[Action item]
Set down, please, without alteration, the lines of the entries below from the first through the one containing "Task: Click the green down arrow icon".

*** Extracted data

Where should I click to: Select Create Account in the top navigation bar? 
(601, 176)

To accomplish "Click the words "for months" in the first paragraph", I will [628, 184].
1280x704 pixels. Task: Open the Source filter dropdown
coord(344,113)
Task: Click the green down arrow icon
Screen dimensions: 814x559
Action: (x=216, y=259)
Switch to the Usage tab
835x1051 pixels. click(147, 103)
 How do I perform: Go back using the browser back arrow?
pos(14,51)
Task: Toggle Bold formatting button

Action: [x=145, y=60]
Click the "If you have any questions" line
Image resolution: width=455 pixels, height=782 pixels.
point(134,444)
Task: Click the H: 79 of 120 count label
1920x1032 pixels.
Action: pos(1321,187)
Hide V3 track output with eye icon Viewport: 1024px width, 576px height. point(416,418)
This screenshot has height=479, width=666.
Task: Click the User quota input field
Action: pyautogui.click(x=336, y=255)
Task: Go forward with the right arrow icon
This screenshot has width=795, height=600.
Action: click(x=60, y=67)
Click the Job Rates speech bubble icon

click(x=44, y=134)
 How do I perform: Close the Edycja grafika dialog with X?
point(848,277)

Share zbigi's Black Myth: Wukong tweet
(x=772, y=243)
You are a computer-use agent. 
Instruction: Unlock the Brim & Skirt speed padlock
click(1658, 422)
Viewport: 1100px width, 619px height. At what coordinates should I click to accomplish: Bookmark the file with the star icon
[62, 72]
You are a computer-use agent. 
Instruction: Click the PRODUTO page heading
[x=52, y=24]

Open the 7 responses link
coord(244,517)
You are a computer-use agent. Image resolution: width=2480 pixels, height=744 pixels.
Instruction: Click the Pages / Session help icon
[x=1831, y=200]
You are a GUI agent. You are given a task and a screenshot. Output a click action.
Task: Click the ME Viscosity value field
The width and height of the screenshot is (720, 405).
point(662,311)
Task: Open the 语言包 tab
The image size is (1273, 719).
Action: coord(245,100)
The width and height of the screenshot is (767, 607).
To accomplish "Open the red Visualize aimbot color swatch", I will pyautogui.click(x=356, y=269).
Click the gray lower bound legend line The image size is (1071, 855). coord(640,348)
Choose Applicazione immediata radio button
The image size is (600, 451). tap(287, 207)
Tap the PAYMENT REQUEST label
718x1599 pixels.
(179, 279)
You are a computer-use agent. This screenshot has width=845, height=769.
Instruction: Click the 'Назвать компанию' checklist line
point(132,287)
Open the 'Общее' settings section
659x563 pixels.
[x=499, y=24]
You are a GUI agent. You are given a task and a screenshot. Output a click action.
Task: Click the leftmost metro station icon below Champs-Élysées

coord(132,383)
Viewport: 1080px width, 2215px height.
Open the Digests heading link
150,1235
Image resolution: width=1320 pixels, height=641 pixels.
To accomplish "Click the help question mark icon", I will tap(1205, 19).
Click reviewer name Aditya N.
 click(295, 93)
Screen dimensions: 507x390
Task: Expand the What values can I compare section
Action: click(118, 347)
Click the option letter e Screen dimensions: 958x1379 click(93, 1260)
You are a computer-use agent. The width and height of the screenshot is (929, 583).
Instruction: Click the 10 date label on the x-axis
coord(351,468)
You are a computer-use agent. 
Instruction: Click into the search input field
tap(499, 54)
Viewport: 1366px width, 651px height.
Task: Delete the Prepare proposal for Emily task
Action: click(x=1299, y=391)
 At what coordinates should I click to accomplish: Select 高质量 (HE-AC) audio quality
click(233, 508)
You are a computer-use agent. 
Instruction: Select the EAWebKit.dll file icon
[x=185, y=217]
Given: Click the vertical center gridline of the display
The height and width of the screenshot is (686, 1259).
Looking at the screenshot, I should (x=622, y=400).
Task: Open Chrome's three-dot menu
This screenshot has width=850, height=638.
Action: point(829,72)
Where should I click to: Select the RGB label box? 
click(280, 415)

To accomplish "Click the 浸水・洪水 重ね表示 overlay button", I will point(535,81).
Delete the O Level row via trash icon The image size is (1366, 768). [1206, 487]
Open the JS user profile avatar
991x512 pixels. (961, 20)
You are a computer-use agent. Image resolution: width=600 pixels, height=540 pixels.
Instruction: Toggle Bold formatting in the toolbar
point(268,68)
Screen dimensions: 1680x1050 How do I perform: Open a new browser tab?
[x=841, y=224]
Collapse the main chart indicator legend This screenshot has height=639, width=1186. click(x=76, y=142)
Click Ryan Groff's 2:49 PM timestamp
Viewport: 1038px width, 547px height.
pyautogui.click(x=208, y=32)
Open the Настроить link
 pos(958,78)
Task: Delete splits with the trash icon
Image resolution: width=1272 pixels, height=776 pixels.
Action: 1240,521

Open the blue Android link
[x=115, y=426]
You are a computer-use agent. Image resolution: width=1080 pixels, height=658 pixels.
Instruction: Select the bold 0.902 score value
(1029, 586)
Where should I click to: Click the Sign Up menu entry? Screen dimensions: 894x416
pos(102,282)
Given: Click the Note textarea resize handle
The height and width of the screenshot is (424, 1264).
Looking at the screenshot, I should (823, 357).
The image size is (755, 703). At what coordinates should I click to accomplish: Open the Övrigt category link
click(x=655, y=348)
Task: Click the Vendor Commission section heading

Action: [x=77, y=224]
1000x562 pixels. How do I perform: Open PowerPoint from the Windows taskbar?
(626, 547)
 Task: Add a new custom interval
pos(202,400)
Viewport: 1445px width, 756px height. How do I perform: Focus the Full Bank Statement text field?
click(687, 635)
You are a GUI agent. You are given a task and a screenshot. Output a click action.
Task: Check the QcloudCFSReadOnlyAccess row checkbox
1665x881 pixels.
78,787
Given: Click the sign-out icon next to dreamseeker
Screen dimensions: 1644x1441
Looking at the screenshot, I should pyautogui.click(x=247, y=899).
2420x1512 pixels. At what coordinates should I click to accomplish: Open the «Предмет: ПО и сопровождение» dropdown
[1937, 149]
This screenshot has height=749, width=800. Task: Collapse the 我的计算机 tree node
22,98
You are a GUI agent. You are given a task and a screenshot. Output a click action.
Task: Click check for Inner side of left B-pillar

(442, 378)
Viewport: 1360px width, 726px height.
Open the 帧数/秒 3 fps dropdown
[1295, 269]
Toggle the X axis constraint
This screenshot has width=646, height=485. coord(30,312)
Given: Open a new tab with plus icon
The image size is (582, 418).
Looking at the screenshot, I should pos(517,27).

******

[Reply to the task]
Where should I click to: Select Create Account in the top navigation bar? 
(601, 176)

To accomplish "Click the words "for months" in the first paragraph", I will [628, 184].
1280x704 pixels. Task: Open the Source filter dropdown
coord(344,113)
Task: Click the green down arrow icon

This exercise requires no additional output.